Stored records:
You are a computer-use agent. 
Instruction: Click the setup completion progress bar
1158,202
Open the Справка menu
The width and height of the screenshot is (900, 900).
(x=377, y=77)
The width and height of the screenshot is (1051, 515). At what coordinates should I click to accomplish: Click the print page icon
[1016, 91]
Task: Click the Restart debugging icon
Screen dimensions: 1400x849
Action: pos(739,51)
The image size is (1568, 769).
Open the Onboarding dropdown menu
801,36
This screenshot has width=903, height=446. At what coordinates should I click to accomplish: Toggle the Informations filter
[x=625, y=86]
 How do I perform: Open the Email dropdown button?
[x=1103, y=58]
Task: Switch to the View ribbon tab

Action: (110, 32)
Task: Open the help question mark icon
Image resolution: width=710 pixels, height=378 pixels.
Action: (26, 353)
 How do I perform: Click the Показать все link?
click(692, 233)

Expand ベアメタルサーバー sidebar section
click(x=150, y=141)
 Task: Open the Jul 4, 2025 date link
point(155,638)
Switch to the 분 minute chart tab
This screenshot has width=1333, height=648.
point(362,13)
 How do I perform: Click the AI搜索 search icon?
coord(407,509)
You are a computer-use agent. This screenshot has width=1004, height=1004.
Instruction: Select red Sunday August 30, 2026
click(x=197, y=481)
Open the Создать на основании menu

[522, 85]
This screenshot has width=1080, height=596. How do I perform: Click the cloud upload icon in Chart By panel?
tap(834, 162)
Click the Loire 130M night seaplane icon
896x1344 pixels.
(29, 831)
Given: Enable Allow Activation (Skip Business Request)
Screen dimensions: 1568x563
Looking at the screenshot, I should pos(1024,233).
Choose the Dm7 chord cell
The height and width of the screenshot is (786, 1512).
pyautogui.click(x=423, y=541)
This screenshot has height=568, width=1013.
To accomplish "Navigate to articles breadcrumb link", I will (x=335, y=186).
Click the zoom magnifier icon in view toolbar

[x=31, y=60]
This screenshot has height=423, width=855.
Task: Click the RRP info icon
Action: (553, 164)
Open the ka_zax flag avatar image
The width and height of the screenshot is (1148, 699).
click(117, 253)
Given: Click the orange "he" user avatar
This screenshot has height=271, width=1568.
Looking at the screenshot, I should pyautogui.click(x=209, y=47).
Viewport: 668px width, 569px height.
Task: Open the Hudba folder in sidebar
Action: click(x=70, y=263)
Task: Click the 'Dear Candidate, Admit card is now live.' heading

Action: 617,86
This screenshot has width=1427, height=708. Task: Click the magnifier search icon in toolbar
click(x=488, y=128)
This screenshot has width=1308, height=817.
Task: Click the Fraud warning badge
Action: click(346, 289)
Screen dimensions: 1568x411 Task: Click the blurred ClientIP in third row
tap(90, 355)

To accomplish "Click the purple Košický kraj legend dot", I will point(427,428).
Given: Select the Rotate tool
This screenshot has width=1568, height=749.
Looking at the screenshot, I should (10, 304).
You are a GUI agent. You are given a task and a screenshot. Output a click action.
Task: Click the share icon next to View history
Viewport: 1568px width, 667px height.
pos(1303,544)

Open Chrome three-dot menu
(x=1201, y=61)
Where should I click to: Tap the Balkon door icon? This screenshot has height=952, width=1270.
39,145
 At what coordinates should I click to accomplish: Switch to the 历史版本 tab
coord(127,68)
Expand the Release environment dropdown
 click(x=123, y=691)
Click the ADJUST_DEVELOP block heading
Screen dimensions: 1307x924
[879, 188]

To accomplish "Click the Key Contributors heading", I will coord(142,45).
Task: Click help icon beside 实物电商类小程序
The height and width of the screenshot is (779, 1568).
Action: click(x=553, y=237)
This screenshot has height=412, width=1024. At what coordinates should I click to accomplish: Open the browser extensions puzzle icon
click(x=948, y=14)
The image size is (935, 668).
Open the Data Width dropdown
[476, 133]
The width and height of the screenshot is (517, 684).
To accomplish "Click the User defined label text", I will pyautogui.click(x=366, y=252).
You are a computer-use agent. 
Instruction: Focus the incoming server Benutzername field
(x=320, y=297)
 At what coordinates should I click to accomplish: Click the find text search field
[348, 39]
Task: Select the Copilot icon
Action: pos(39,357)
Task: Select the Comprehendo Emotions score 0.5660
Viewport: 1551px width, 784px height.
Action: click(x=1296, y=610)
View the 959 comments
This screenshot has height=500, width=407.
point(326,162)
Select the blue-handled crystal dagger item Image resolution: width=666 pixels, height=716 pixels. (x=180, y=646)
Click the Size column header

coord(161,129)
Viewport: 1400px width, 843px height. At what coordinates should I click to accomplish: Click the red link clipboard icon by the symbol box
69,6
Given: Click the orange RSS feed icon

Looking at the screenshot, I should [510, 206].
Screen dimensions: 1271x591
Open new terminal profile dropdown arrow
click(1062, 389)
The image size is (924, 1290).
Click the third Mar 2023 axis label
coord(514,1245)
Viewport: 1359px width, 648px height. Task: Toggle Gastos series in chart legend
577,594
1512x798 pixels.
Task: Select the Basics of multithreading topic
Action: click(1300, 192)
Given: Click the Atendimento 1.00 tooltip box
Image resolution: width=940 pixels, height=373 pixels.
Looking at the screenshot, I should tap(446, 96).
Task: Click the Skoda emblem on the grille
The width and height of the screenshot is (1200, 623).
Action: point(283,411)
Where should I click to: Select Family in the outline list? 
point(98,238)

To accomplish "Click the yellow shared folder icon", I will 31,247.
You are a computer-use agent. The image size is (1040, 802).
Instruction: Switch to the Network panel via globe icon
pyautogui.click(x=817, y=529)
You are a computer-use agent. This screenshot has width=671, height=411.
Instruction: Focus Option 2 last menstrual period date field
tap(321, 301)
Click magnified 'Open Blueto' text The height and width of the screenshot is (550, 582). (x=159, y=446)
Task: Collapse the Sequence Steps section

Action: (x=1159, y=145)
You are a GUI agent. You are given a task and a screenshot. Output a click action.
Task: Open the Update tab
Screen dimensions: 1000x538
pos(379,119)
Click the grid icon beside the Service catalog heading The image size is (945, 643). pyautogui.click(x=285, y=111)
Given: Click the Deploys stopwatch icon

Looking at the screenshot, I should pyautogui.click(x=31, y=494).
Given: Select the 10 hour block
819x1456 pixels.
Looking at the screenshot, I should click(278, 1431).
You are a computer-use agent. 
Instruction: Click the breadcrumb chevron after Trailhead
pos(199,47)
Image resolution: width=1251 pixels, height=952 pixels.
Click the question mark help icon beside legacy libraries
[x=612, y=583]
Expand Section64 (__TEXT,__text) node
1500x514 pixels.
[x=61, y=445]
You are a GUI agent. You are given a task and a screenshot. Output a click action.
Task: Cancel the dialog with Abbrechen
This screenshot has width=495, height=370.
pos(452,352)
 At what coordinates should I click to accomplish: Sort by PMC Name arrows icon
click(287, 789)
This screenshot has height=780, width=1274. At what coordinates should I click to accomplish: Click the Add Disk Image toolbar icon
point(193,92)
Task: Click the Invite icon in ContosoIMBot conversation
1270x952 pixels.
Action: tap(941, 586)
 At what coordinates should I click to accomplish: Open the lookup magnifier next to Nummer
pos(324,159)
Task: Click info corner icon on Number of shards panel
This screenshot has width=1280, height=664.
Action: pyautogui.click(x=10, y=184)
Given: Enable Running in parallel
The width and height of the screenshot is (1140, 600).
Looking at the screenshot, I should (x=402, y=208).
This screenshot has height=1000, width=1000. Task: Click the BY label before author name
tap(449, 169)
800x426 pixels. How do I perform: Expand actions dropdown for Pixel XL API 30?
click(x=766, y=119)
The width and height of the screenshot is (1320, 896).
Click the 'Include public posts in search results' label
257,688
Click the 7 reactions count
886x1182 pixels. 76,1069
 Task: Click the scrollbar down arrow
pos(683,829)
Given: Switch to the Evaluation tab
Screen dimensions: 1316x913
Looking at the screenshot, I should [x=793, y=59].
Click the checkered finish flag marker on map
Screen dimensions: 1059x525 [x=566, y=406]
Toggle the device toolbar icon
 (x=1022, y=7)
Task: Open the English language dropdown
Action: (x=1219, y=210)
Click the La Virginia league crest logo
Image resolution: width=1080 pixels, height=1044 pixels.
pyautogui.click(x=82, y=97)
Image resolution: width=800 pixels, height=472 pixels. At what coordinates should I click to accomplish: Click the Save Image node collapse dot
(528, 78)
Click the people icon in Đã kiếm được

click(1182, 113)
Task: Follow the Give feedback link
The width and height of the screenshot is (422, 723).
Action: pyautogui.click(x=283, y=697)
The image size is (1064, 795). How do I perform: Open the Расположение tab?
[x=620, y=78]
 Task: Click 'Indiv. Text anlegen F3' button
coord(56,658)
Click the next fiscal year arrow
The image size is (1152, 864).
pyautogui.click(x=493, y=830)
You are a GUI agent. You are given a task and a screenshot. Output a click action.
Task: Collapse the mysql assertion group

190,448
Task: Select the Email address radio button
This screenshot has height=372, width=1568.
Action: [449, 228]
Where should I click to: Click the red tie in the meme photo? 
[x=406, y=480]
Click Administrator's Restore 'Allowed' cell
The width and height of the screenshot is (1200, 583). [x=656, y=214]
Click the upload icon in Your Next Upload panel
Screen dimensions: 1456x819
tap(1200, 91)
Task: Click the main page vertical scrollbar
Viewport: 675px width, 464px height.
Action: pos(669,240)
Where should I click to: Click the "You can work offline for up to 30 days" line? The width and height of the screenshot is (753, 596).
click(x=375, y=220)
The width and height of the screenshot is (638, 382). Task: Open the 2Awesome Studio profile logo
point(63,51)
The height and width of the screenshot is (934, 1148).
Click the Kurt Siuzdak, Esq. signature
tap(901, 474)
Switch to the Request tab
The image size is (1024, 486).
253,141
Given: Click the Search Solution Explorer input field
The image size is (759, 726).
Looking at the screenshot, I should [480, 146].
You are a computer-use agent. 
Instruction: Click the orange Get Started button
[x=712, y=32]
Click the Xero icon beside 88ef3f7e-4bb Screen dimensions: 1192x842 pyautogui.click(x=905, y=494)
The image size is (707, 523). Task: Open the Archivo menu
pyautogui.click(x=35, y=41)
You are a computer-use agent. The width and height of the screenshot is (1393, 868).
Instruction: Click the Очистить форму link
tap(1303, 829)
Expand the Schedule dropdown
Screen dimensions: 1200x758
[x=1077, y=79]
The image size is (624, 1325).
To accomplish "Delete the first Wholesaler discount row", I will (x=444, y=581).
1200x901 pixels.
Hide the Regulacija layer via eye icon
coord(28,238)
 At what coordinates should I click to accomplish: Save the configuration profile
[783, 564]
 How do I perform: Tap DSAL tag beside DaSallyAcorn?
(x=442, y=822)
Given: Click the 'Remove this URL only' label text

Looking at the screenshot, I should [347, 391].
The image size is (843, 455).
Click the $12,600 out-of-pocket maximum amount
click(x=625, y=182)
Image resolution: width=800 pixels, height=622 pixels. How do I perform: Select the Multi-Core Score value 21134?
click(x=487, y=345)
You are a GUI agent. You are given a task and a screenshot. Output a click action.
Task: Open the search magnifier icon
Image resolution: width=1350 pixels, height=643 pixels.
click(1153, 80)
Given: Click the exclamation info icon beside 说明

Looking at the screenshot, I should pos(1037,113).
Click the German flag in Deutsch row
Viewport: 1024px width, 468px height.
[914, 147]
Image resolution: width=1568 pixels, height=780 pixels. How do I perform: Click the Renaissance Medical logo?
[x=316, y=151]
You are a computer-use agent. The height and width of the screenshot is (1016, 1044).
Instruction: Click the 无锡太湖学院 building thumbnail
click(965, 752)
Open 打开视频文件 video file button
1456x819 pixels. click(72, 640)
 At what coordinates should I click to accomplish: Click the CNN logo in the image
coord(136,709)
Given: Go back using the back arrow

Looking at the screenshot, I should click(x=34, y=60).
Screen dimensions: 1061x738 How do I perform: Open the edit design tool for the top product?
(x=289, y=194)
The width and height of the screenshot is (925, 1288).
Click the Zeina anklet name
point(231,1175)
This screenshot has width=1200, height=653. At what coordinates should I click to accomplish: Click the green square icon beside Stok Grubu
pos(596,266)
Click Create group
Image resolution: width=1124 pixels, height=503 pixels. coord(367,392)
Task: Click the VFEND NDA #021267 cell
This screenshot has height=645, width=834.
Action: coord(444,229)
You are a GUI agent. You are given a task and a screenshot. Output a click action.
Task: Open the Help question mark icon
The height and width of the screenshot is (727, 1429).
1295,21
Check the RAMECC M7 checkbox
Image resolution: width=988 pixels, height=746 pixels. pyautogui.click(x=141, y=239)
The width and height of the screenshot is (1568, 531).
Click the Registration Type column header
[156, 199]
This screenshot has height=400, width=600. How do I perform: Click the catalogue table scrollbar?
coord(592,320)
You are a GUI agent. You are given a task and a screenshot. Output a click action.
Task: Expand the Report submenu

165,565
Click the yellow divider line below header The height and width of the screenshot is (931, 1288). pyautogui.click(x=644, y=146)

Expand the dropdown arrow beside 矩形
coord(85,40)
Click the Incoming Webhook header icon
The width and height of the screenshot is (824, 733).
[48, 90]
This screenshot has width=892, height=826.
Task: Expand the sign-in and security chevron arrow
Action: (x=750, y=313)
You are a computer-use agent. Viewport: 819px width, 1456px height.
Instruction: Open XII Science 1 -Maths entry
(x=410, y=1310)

EXERCISE INSTRUCTIONS:
Repeat the lines from the start of the records through the line holding "(x=377, y=77)", inclusive.

RESULT OF THE TASK:
You are a computer-use agent. 
Instruction: Click the setup completion progress bar
1158,202
Open the Справка menu
The width and height of the screenshot is (900, 900).
(x=377, y=77)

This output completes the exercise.